Se Deus tivesse um corpo, Ele poderia ficar satisfeito com uma adoração corpórea. Mas Deus é Espírito (João 4: 24), e, portanto, devemos adorá-Lo em nosso espírito. O envolvimento do corpo físico na adoração é secundário. Em primeiro lugar está a disposição afeiçoada do nosso coração.

A época do Novo Testamento é mais adequada à natureza de Deus do que qualquer outra época. É claro que os autênticos adoradores no Velho Testamento possuíam o Espírito Santo, caso contrário, eles nunca poderiam ter adorado. Entretanto, na época do Novo Testamento, houve um derramamento mais completo do Espírito Santo. Por isso foi chamado de “o ministério (encargo de servir) do Espírito” (II Coríntios 3: 8). Além do mais, nosso Senhor ensinou que devemos adorar a Deus em Espírito. Aqui Ele não está contrastando a verdade com mentiras, pois mesmo na época do Velho Testamento Deus exigia a verdade. Eis que amas a verdade no íntimo (Salmo 51: 6). Antes, o Senhor está contrastando a verdade com os tipos e sombras do Velho Testamento. A verdade é o objeto que lançou todas aquelas sombras.

Já que Deus é Deus, a adoração lhe é devida. Já que Deus é Espírito, a adoração prestada a Ele deve ser de caráter espiritual. Em outras palavras, nossa adoração a Deus deve estar de acordo com a Sua forma de existência.

I. Deus Não Tem Corpo.

Um corpo tiraria Sua excelência majestosa. A humanidade, como um todo, reconhece que nosso espírito é mais nobre do que o nosso corpo. Ele é independente. Entretanto, nosso corpo não pode agir e nem viver sozinho, ele precisa do nosso espírito para avivá-lo e ativá-lo. Nosso espírito é a nossa parte principal. Ser feito à semelhança de Deus é uma referência a essa parte da nossa natureza que é a mais elevada, ou seja, nosso espírito.

Desde que o Criador excede a criatura em todas as coisas, assim Ele nos excede em Seu modo de existência; Ele não tem nada de material em Sua essência.

A afirmação de que Deus é espírito é também uma negação. Muito do que conhecemos a respeito de Deus é em termos de negação – Com o que Ele não é semelhante. Como seres físicos, dificilmente conseguimos conceber a existência de qualquer pessoa à parte daquilo que é material. Portanto, quando nos diz que Ele é Espírito, nós entendemos que Ele está dizendo que é diferente de nós. Também não devemos igualar Seu espírito com os espíritos dos anjos, pois são finitos. Deus é infinitamente maior do que qualquer uma de Suas criaturas.

II. Deus É Espírito

Se Ele tivesse um corpo, então não poderia culpar a humanidade por mudar Sua glória em semelhança da imagem de homem corruptível, e de aves, e de quadrúpedes, e de répteis (Romanos 1: 23). Ele é verdadeiramente o Pai dos espíritos (Hebreus 12: 9). Considere o que seria a verdade se Deus existisse de qualquer outra forma diferente dessa.

________________________

Seu objetivo: Dê continuidade ao texto sobre Deus ser Espírito, começando logo após a última frase apresentada.

________________________

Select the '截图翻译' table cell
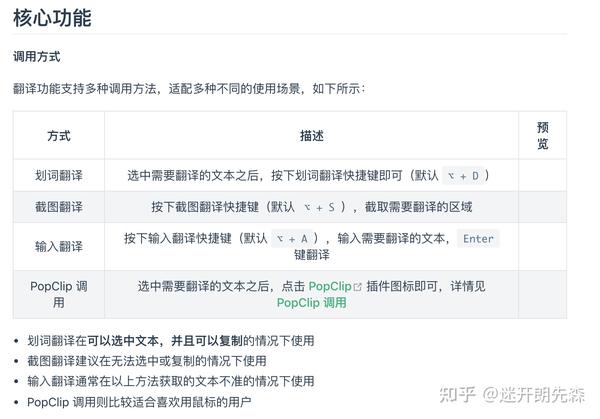600x419 pixels. 59,207
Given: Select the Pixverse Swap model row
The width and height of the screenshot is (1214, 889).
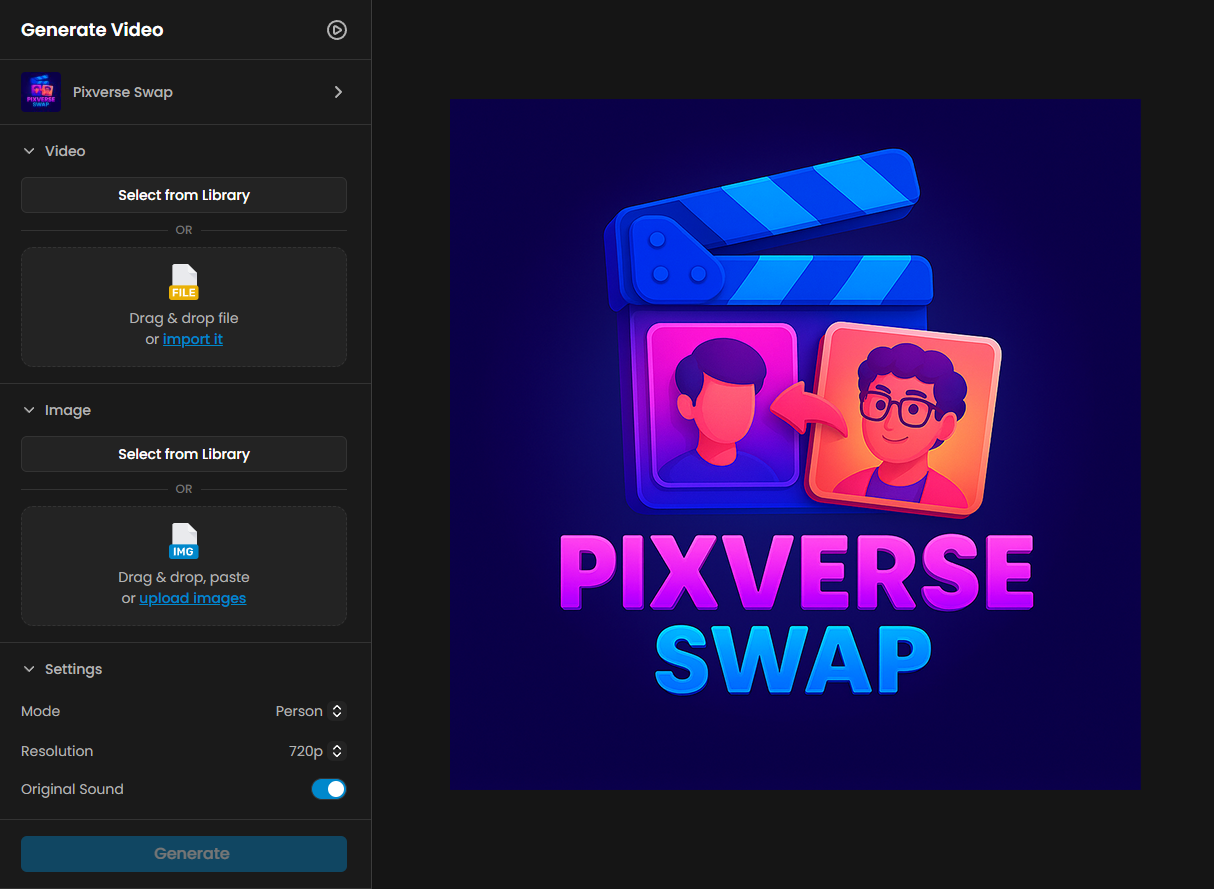Looking at the screenshot, I should pos(184,92).
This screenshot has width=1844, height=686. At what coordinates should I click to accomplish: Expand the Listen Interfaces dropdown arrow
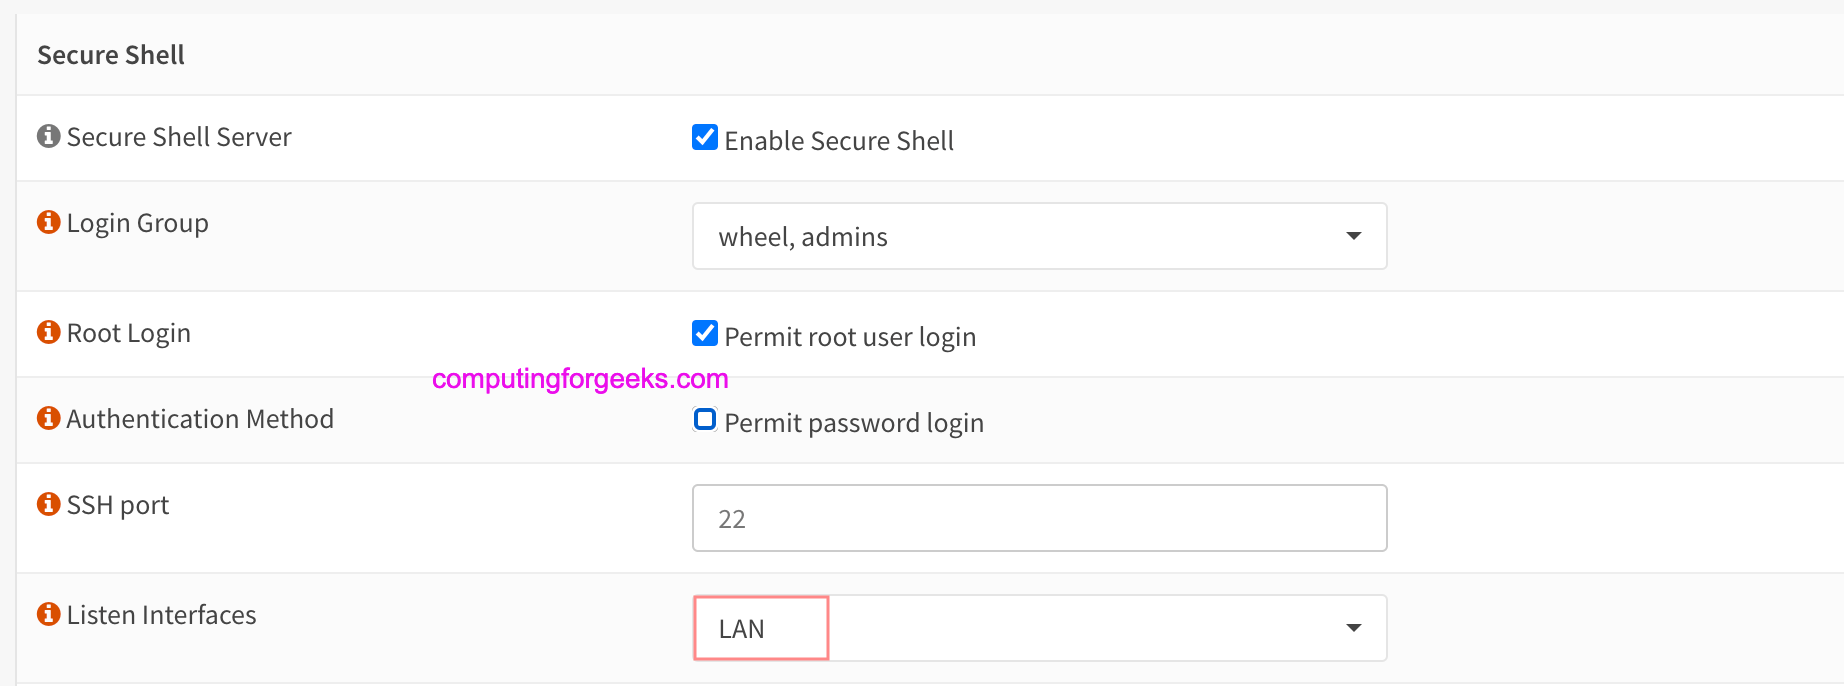tap(1354, 628)
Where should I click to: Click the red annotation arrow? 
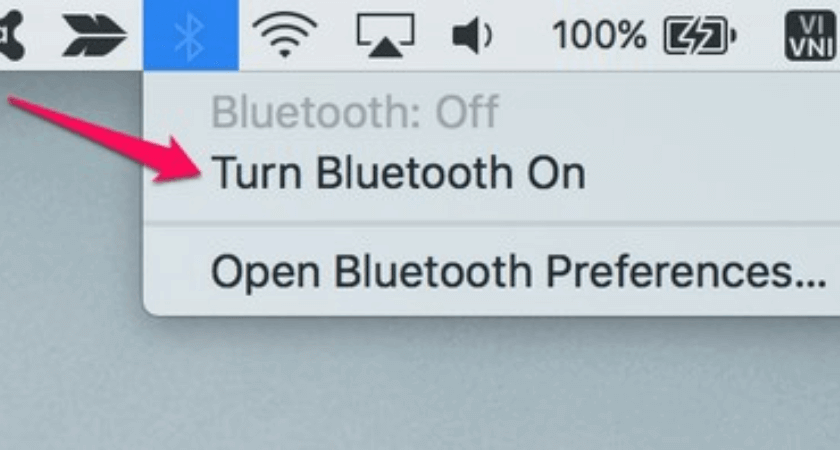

________________________

Resposta à tarefa:
Se Deus não fosse Espírito, Ele não poderia ser o Criador. A criação é muito complexa. E toda complexidade deve começar com simplicidade. Toda multidão tem sua origem na solidão. O simples e supremo Divino Espírito é a fonte de todos os efeitos que vemos na criação.

Se Deus não fosse Espírito, Ele não poderia ser único em essência. Se Ele tivesse um corpo, então seria um composto de muitas partes, e poderia ser dividido. Cada parte seria finita ou infinita. Se finita, tais partes seriam indignas de Deus. Se infinita, cada parte seria Deus, e então haveria muitos deuses. Mas Deus não é composto. Ele é um. Ouve, Israel, o SENHOR nosso Deus é o único SENHOR (Deuteronômio 6: 4).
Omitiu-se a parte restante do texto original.